Quoted passage =

================================

Closed gachiemchiep closed 1 year ago

gachiemchiep commented 7 years ago

As the title said. Tatsu need more examples which are easier to understand and following Current examples are too big and hard to understand.

Pyparsing has a lot of examples which i found easier for beginner. http://pyparsing.wikispaces.com/Examples

apalala commented 7 years ago

More examples would be good, and they will come.

Many of the examples for PyParsing have been contributed by users, but it's only since the move to TatSu (from Grako) that the tool has started having a less "hard core" and a more friendly face to beginners.

We'll get there.

dnicolodi commented 2 years ago

I think the documentation is already in a very good shape even without that many examples as most of the knowledge about writing a PEG parser applies to TatSu with minimal changes. On the other hand, I would find very useful an example of how to integrate a generated parser with a generated object model into a project. It is not rocket science, but in doing it I hit a few rough edges that make me wonder whether I am doing it right.

================================

Data to examine =

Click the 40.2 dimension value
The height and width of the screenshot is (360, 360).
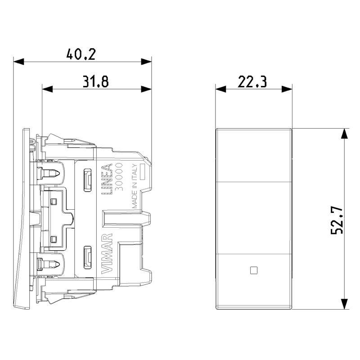coord(81,54)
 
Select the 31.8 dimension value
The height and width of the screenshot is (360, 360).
coord(95,81)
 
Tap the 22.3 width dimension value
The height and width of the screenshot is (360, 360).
coord(252,81)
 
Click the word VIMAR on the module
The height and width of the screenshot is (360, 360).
coord(107,253)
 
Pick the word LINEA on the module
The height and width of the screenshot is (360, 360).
coord(107,179)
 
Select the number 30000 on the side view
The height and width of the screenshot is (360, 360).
coord(119,177)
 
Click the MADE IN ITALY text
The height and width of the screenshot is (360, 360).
coord(135,186)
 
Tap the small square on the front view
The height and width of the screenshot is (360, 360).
coord(253,270)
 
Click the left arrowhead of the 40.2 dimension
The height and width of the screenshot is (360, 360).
coord(18,62)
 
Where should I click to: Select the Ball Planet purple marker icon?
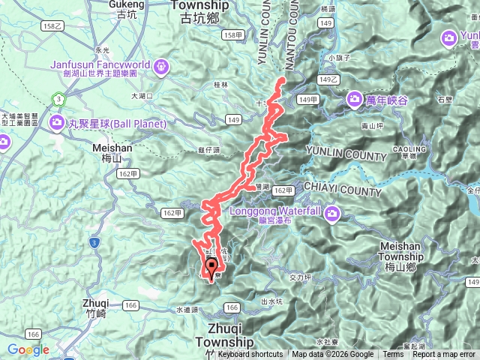tap(57, 122)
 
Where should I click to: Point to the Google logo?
tap(28, 350)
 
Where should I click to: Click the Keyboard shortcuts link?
tap(250, 355)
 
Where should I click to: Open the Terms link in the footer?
tap(392, 355)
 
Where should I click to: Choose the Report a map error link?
tap(444, 355)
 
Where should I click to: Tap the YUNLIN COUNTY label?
tap(346, 157)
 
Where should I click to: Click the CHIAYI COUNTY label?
tap(343, 191)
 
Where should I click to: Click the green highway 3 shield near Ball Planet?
tap(58, 99)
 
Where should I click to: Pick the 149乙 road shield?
tap(329, 79)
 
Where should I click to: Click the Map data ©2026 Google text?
tap(333, 355)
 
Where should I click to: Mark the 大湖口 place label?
tap(142, 96)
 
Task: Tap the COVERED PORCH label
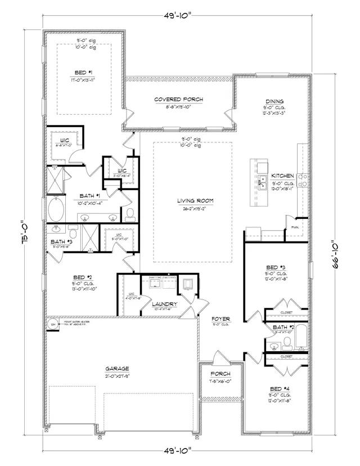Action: pos(178,100)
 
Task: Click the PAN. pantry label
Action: pos(295,227)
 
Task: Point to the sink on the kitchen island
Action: pos(262,185)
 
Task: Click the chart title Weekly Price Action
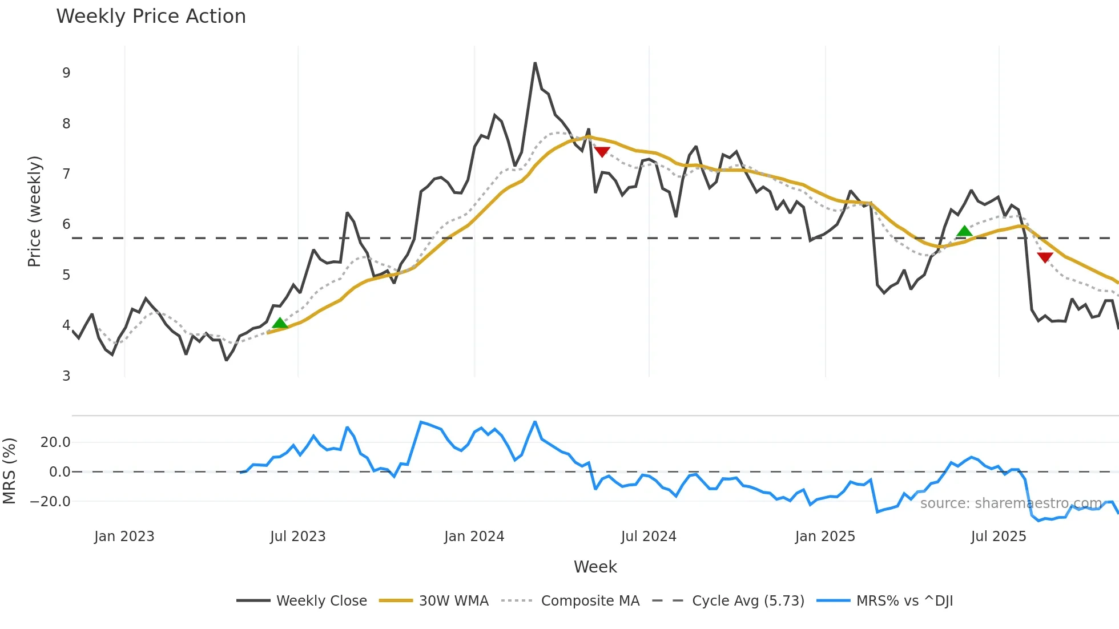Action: click(x=151, y=17)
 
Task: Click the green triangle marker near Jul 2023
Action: click(x=280, y=324)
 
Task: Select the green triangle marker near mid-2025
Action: click(x=964, y=231)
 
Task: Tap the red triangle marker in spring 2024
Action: click(x=602, y=151)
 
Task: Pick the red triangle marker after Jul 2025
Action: click(x=1045, y=257)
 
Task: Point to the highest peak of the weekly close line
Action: click(x=535, y=63)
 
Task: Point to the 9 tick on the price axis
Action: click(x=66, y=73)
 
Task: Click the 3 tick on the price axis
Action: click(x=66, y=376)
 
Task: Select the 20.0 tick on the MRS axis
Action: click(x=55, y=442)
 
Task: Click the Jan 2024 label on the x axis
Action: click(x=474, y=537)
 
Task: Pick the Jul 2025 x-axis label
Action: click(x=998, y=537)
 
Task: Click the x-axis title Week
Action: click(x=595, y=567)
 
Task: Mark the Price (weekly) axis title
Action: click(x=34, y=211)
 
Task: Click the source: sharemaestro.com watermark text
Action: click(x=1011, y=503)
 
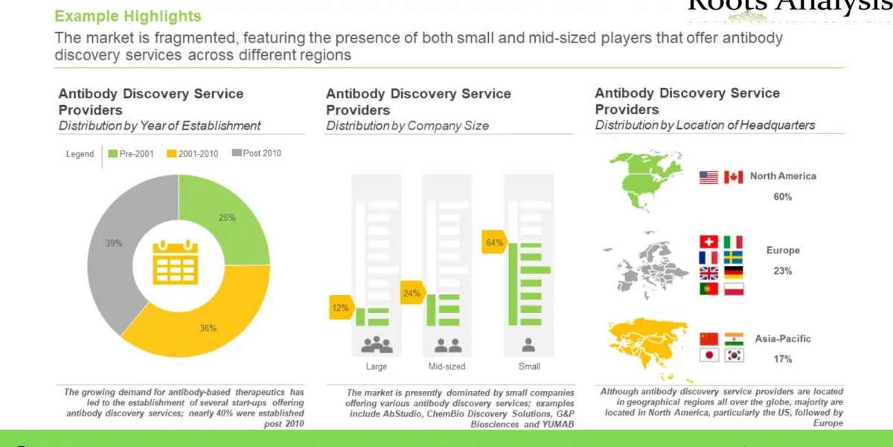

================================

Revise the issue discussion from "gachiemchiep commented 7" to "hard to understand.", replacing "examples" with "samples" wherever it occurs. The listing has no connection to the issue discussion.

Result of this task =
gachiemchiep commented 7 years ago

As the title said. Tatsu need more samples which are easier to understand and following Current samples are too big and hard to understand.